Ici ou ailleurs
Vivre ici ou vivre
ailleurs, telle est la question qui se pose parfois à une tribu, à une
famille, ou même à un homme isolé, une femme seule, voire un jeune
chien fugueur.
Cette question peut être résolue de manière très terre-à-terre. Je vis
là où je me nourris. C'est la réponse du bousier dans sa pâture à
moutons, du requin à la sortie de la passe poissonneuse, du chat qui a
trouvé la famille à kitékatte, ou encore de l'ouvrier Polonais, qui, au
sortir d'un conflit mondial qui a ruiné son pays, trouve une usine
là-bas, dans l'ouest de l'Europe, quelle que soit la langue du pays
d'accueil. Simplissime pragmatisme empirique né de la nécessité. Le
niveau un de la conscience. Je respire, c'est déjà miraculeux, et si
je veux péréniser ma descendance, je me dois de me nourrir le mieux et
le plus possible. Simple, direct, efficace, binaire.
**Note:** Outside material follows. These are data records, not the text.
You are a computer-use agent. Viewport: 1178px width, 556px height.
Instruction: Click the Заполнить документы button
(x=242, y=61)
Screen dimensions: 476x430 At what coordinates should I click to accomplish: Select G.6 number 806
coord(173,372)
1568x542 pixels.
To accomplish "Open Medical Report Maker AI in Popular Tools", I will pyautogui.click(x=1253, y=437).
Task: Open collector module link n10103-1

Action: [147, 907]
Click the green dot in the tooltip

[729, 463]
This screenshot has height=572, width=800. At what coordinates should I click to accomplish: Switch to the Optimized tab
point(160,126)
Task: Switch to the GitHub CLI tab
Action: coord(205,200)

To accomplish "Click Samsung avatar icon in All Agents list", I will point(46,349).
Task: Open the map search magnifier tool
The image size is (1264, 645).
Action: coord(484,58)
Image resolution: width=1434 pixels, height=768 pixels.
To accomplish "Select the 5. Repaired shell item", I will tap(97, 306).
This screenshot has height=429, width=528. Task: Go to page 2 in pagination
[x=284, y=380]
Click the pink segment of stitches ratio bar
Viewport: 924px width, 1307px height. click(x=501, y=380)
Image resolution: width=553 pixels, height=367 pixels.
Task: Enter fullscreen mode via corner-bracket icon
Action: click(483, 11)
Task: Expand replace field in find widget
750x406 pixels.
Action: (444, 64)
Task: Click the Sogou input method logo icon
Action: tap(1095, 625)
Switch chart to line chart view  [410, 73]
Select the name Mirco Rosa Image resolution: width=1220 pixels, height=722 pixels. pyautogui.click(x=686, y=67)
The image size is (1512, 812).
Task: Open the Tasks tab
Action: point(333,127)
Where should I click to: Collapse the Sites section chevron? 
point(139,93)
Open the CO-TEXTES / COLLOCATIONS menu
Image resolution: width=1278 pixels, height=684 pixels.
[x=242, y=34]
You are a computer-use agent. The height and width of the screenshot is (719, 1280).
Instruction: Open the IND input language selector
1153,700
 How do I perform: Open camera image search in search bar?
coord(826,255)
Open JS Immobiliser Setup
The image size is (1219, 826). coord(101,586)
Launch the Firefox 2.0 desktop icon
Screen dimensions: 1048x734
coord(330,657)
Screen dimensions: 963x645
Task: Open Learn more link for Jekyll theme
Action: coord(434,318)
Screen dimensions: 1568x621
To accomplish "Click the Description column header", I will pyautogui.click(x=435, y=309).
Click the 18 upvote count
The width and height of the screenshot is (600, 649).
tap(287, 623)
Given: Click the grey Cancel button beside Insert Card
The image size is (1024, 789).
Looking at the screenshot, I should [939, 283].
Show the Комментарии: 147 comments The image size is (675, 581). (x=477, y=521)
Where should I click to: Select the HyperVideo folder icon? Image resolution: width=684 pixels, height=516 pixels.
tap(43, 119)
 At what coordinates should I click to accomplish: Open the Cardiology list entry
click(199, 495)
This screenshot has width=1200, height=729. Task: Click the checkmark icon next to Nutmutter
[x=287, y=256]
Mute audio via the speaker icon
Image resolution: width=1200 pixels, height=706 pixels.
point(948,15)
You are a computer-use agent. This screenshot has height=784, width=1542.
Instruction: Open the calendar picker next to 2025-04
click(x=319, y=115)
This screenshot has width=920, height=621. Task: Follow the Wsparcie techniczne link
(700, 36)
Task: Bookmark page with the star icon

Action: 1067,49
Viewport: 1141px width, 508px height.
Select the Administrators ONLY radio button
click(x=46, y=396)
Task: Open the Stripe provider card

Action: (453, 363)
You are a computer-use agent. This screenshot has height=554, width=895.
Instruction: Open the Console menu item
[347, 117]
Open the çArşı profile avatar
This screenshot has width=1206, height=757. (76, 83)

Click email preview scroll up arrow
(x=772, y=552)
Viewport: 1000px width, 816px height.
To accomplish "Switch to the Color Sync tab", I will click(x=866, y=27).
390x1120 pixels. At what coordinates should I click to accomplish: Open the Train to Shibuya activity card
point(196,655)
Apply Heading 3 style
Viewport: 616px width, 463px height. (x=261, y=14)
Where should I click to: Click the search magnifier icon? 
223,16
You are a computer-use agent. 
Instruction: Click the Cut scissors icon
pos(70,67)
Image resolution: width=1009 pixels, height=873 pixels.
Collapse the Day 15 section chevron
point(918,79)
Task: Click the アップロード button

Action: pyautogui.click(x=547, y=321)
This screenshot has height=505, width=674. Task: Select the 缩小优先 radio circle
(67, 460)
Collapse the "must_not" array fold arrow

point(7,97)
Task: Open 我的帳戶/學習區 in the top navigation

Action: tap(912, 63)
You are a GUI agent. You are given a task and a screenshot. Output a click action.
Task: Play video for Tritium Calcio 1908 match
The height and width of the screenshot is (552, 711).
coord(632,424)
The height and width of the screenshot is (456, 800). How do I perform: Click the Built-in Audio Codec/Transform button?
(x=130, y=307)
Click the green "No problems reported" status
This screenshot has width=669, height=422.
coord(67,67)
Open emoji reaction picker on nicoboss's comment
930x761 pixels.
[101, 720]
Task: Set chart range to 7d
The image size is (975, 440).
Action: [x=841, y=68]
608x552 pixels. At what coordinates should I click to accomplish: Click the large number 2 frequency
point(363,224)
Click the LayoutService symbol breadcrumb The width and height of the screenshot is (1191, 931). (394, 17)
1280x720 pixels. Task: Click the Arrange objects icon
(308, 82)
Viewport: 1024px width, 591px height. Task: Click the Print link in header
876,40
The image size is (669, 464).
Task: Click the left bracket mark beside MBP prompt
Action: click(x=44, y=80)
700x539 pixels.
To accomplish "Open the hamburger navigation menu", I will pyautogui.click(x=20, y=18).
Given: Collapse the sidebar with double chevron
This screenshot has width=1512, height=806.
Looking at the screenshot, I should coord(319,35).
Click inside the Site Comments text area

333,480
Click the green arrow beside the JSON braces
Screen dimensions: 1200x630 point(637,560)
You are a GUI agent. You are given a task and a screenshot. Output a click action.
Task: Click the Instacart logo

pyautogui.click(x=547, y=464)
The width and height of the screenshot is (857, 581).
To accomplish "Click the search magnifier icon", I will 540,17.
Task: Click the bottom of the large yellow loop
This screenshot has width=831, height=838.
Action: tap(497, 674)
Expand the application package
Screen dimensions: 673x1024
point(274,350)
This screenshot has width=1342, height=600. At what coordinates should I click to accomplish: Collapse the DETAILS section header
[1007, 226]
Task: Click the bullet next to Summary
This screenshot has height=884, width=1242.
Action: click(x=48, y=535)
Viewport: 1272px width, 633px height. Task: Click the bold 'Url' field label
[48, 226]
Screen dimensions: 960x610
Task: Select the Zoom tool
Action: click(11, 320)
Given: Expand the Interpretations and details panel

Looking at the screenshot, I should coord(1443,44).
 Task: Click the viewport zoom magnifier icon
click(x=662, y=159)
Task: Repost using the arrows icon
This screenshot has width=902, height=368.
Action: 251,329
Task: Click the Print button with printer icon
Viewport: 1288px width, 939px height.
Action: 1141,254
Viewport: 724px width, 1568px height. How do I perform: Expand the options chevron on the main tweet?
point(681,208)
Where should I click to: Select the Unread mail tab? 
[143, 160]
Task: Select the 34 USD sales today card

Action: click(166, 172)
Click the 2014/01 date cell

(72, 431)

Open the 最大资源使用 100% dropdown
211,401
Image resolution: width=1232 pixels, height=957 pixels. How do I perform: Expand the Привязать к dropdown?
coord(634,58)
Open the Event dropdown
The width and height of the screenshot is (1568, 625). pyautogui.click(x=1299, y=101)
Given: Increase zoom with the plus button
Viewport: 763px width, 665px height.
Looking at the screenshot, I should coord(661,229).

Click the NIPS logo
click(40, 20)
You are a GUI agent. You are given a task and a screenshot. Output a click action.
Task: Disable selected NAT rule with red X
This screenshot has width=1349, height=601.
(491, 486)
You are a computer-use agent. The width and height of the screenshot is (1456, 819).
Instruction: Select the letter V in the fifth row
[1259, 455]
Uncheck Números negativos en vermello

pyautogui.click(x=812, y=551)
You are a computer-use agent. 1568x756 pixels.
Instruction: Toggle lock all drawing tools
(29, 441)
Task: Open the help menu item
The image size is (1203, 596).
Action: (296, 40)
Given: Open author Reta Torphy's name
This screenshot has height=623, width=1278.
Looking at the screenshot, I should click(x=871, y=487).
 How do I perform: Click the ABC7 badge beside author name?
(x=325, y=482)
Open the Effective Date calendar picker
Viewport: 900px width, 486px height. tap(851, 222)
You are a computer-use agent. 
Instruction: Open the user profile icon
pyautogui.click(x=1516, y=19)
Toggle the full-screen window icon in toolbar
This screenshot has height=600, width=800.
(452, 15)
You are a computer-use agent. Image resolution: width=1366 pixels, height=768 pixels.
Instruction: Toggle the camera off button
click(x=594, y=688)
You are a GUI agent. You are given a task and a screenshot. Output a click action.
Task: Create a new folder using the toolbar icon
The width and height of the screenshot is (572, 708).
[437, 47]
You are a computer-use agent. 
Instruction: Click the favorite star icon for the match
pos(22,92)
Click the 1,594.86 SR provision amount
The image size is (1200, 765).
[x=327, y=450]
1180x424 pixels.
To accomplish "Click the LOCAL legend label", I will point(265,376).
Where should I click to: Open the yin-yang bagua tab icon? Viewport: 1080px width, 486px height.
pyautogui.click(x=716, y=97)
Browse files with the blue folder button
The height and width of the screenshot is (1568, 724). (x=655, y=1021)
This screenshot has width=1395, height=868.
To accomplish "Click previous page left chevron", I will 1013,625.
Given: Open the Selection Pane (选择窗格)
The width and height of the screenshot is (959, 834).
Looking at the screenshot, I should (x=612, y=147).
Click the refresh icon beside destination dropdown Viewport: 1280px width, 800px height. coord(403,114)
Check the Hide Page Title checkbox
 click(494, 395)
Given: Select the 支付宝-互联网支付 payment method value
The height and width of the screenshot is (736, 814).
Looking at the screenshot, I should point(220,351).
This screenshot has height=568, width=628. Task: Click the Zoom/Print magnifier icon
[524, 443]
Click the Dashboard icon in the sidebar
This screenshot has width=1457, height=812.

Viennent ensuite des considérations d'ordre temporel, du type : oui,
bon, d'accord si je vis ici pour le matériel, mais combien de temps ma
situation sera-t-elle confortable? Vais-je pouvoir subvenir
suffisamment longtemps. N'ai-je pas intérêt à vivre ailleurs, même si
c'est moins bien mais peut-être plus stable pour plus longtemps?
Comment vivrai-je dans 15 ou 20 ans, n'aurais-je aucun regret d'être
allé là, ou resté ici, ou parti ailleurs? Les moutons qui me
nourrissent aujourd'hui ne seront-ils pas emportés par une prochaine
transhumance? Le poisson ne viendra-t-il pas à manquer après le passage
des pêcheurs? Qui me donnera du kitékatte en juillet et en août? Et mon
usine, une fois mondialisée, dans trente ans, je deviens quoi, moi qui
ne parle que le Polonais et 2 mots d'étranger.
Pire, commencez donc à prendre conscience de votre environnement
immédiat, de l'entourage. L'angoisse ne fait alors que croître. Comment
pourrais-je rester ici, ou aller là bas, alors qu'untel est ailleurs,
qu'il vit une autre expérience, qu'il rencontre des problèmes, ne peut
venir me voir, pire je ne peux moi-même y aller. Je suis un monstre,
c'est horrible. Je n'ai pas le droit de faire ça. Madame la
culpabilisation, soyez la bienvenue, installez-vous.
Et au final, l'ultime couche qui alimente toutes les questions: les
gens qui nous entourent au quotidien. Votre propre chair. Ils vous
permettent de démultiplier l'interrogation, sur les thèmes décrits plus
haut en autant de cas de conscience à retourner sur toutes les faces, à
scruter sous tous les angles, à probabiliser dans toutes les longueurs.
Et là, mes aieux, votre décision n'est pas encore faite.
Mais surtout, ne jamais oublier l'obscène luxe innommable que l'on a de
pouvoir seulement se poser la question, d'avoir la chance d'avoir le choix,
d'avoir un entourage pour qui s'inquiéter, des proches (des lointains
devrais-je dire ?) à qui penser, des gens ici, là, ou ailleurs, qui pensent
à vous et vous apprécient, même s'ils ne sont pas forcément si
nombreux. Ce n'est pas l'apanage de beaucoup. Et c'est bien dommage.